Python effective TLD library

    I had a need recently for a library which would take a host name and return the domain-specific portion of the name, and the effective TLD being used. "Effective TLD" is a term coined by the Mozilla project for something which acts like a TLD. For example, .com is a TLD and has domains allocated under it. However, .au is a TLD with no domains under it. The effective TLDs for the .au domain are things like .com.au and .edu.au. Whilst there are libraries for other languages, I couldn't find anything for python.
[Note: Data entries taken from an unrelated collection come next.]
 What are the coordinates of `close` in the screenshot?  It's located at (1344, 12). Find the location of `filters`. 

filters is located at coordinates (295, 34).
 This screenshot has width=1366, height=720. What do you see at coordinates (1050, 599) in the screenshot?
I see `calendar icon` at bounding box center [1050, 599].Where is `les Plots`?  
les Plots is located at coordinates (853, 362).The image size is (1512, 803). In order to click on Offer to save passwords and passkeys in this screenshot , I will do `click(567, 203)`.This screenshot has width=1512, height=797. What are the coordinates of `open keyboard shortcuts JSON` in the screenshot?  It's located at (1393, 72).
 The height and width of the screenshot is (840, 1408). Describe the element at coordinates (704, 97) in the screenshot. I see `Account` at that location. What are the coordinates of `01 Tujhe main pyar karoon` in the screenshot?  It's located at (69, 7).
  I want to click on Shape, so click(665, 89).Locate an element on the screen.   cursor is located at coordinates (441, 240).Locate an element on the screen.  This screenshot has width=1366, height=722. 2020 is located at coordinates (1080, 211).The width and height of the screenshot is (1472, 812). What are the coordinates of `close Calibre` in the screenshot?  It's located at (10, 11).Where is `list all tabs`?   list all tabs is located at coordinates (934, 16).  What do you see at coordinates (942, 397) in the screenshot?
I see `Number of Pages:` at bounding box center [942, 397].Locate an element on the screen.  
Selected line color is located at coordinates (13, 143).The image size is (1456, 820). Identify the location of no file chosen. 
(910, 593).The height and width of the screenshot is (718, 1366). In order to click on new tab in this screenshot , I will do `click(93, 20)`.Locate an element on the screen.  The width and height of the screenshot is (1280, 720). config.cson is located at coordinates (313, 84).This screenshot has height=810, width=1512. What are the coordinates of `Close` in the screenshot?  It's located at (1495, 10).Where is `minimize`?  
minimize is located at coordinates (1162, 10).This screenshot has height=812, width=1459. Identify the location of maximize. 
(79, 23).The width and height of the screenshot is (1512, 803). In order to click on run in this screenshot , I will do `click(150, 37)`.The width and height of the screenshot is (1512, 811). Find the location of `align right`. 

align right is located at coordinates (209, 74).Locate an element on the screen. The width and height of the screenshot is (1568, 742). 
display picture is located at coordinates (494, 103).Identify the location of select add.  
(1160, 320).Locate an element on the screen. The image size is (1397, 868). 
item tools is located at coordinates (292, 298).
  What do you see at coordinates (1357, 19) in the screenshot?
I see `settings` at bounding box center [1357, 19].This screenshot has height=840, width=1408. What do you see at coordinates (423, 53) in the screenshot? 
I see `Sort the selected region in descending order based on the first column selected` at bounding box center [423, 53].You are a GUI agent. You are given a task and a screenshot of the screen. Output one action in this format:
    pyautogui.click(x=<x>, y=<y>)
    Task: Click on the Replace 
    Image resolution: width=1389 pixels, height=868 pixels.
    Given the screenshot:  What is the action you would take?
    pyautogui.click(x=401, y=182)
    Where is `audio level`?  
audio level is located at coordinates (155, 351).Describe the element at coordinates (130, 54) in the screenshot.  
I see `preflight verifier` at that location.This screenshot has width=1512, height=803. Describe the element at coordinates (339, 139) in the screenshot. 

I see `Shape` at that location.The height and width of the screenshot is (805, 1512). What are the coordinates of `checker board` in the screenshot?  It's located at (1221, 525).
    I therefore wrote one. Its very simple, and not optimal. For example, I could do most of the processing with a single regexp if python supported more than 100 match groups in a regexp, but it doesn't. I'm sure I'll end up revisiting this code sometime in the future. Additionally, the code ended up being much easier to write than I expected, mainly because the Mozilla project has gone to the trouble of building a list of rules to determine the effective TLD of a host name. This is awesome, because it saved me heaps and heaps of work.

    The code is at http://www.stillhq.com/python/etld/etld.py if you're interested.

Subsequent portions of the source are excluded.